Problem details: Summarize the excerpt on summary judgment against Kranig in two sentences.

Excerpt to read:
=======

IV. SUMMARY JUDGMENT AGAINST KRANIG

Great Lakes moves for summary judgment, asserting that no coverage is available to Kranig as a matter of law for three reasons. First, Great Lakes argues that pursuant to the admiralty doctrine of uberrimae fidei, the 2011 Policy is void ab initio as a result of Kranig's failure to disclose material information regarding his and Bonwit's criminal and driving backgrounds. Second, Great Lakes contends Kranig breached the survey warranty. Third, Great Lakes argues that coverage under the 2011 Policy is precluded as a result of Kranig's acceptance of the full policy premium refund through Master-Risk.

Under the law governing maritime insurance contracts, warranties hold a special status. In particular, both federal admiralty and New York law require the strict construction of express warranties in maritime insurance contracts regardless of any causal connection to the loss. Commercial Union Ins. Co. v. Flagship Marine Servs., 190 F.3d 26, 31 (2d Cir. 1999); accord Hartford Fire Ins. Co. v. Mitlof, 208 F. Supp. 2d 407, 412 (S.D.N.Y. 2002) ("Under New York law, recovery under a marine insurance contract is precluded if a warranty is breached, regardless of its materiality to the insurer's risk.").

The Application specifically inquired whether any operators (here, Kranig and Bonwit) had "violations/suspensions (including Auto) in [the] last 5 years," "been involved in a loss in the last 10 years (insured or not)" or "been convicted of a criminal offense or pleaded no contest." It is undisputed that in the Application, Kranig answered those questions in the negative. It is also undisputed that Kranig pled guilty to a criminal offense, that Bonwit pled guilty to a criminal offense, and that Bonwit's driver's license had been suspended during the relevant time period. Therefore, the Court finds there is no genuine issue of material fact that Kranig failed to disclose his and Bonwit's criminal and driving histories on the Application. A review of the Renewal Questionnaire [DE 59-6] reveals that Kranig also did not disclose these criminal and driving histories on that document.

Great Lakes argues, and defendants dispute, whether Bonwit had also been involved in a "loss," as that term is not defined by Great Lakes in the Application. Defs.' Resp. Pl.'s SOF ¶ 25 [DE 64]. The Court need not entertain an analysis of whether Kranig's response of "no" on the Application to the question regarding Bonwit's loss history was an omission given the record conclusively establishes omissions in the form of Kranig's and Bonwit's criminal background and Bonwit's suspended driver's license.

=======

Dataset records:

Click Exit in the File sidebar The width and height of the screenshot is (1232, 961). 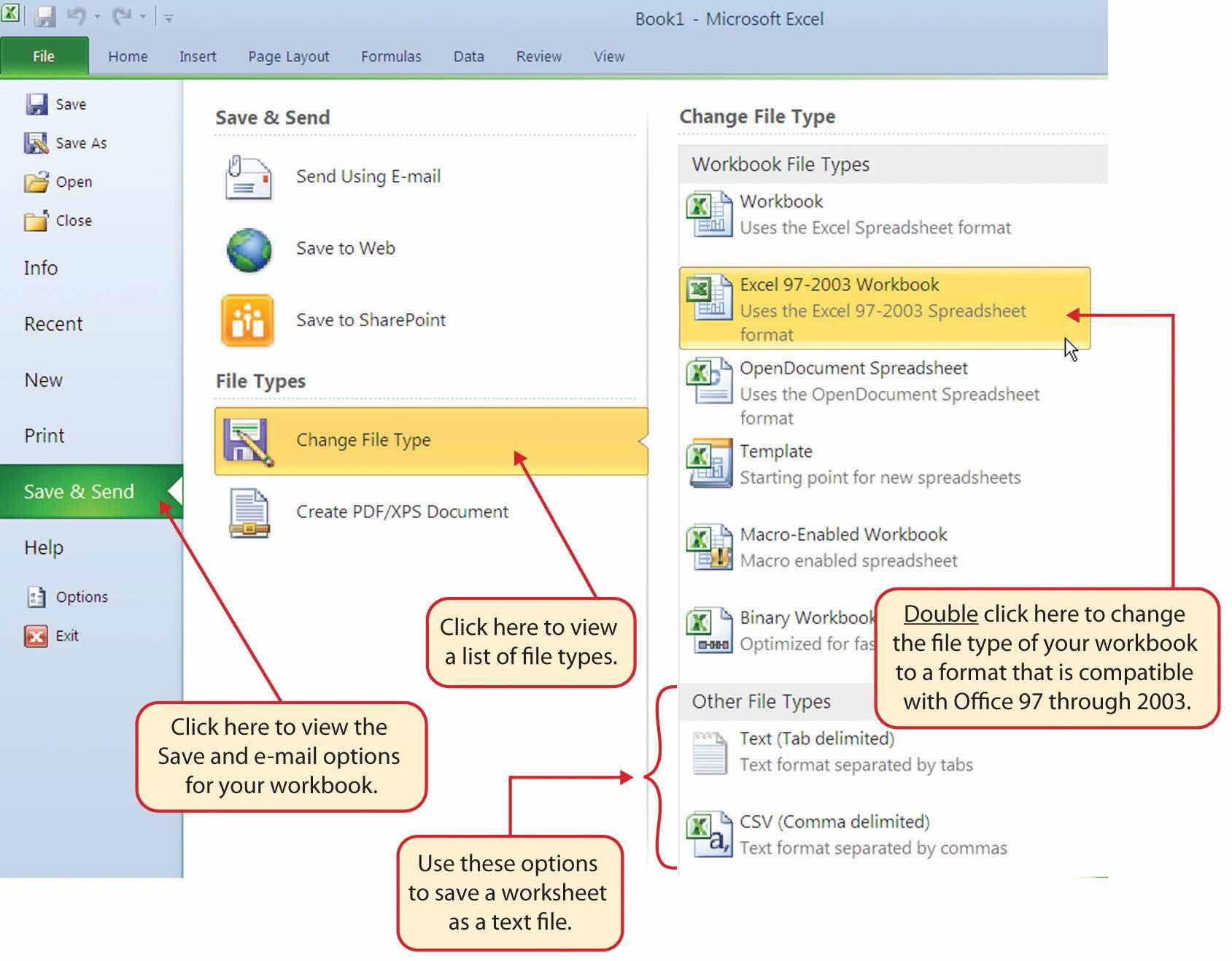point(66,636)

=======

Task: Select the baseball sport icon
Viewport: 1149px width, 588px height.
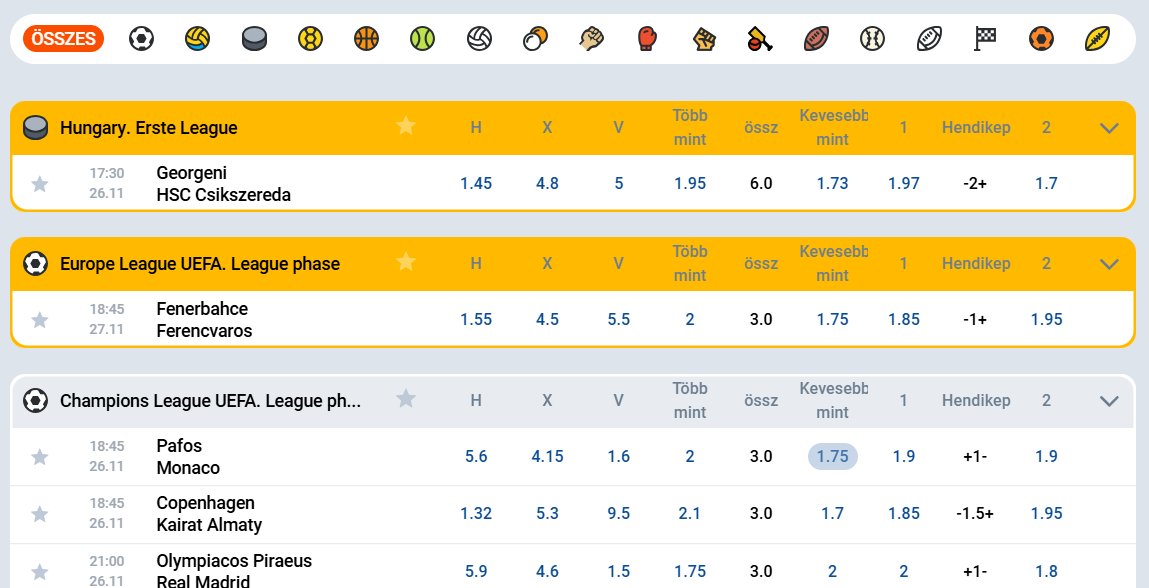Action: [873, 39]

=======

Full response: Great Lakes seeks summary judgment against Kranig on three grounds: the 2011 Policy is void under the doctrine of uberrimae fidei because of his nondisclosures, he breached the survey warranty, and his acceptance of the full premium refund through Master-Risk precludes coverage. The Court finds no genuine issue of material fact that Kranig failed to disclose his and Bonwit's criminal and driving histories on the Application, so it declines to decide whether the disputed answer about Bonwit's "loss" history was also an omission.